Consider the distributed processing capabilities offered by Hadoop: the cluster of computers supporting its execution lies at the heart of WP3. This creates the need to organize and manage computing resources as they operate in a shared environment. Data-intensive algorithms in mPlane will cover production, recurrent and experimental data analysis jobs. Within mPlane, many “users” (e.g. ISP, regulation authorities, etc.) will share the same global computer cluster, thus avoiding redundancy both in physical deployments and in data storage. Essentially, we will study the problem of resource scheduling, i.e., how to allocate the resources of a cluster to a number of independent jobs that compete for the same resources.

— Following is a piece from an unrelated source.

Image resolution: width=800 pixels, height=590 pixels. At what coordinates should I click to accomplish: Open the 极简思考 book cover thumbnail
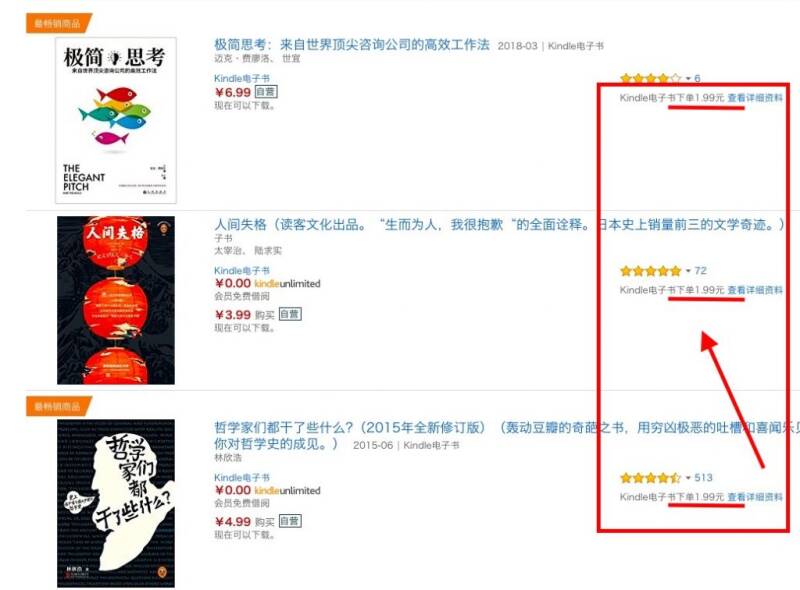116,120
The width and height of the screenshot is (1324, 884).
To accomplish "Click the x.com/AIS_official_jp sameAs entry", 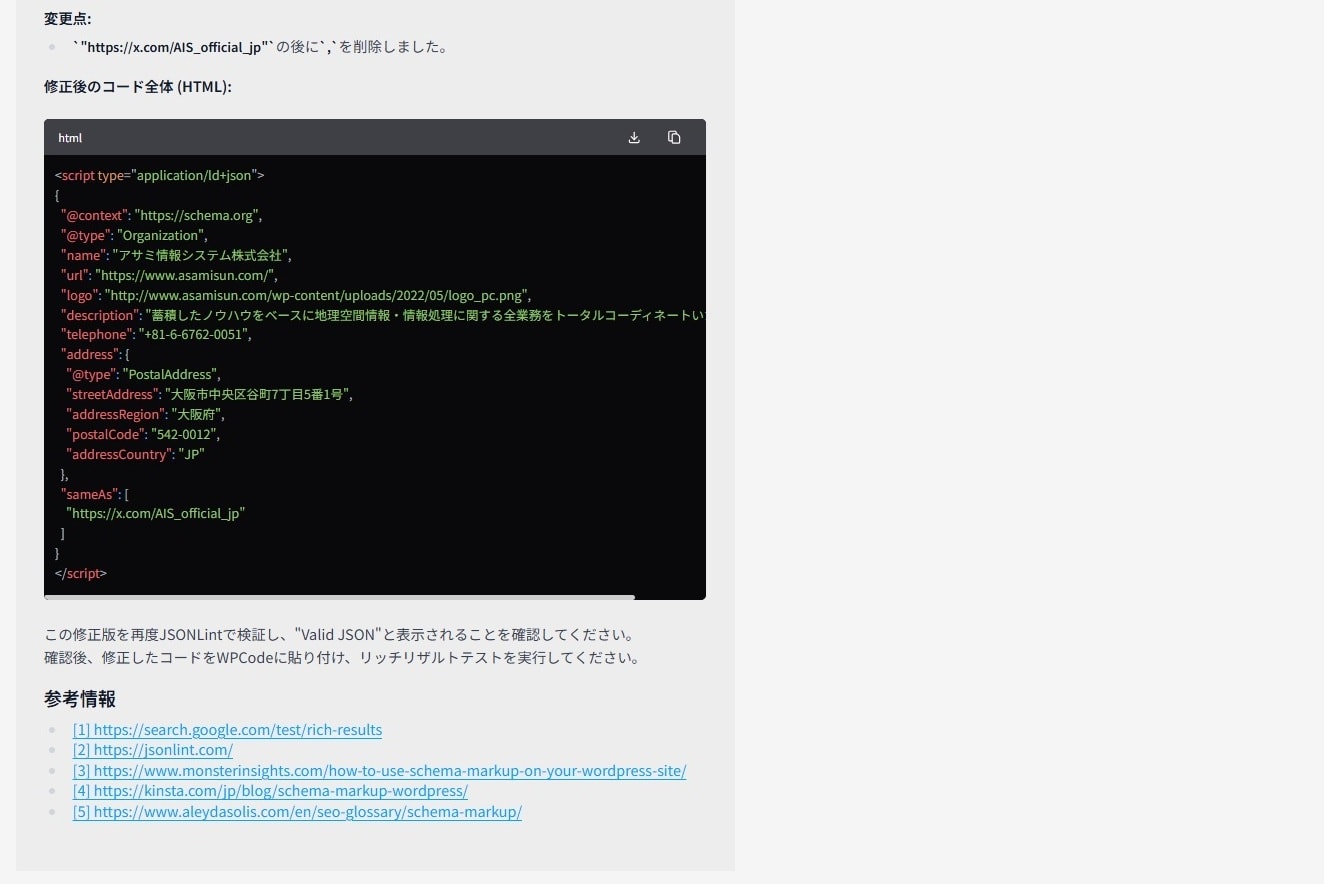I will click(x=155, y=513).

A promising approach, which guarantees both fairness in resource utilization and efficiency, is that of size-based scheduling. This poses many challenges with respect to the traditional problem as: i) the size of a job is very difficult to estimate; ii) data-locality problems (that is, making sure that computation take place on those machines which currently hold relevant data) hinder the task of resource allocation and iii) the scheduling algorithm itself cannot be computationally intensive, due to the number of jobs we expect to run concurrently in the mPlane data analysis module. In this task we address such issues and we will develop scheduling protocols for the Hadoop system: indeed, job scheduling is a “pluggable” module that can replace the default FIFO and FAIR scheduler available off-the-shelf.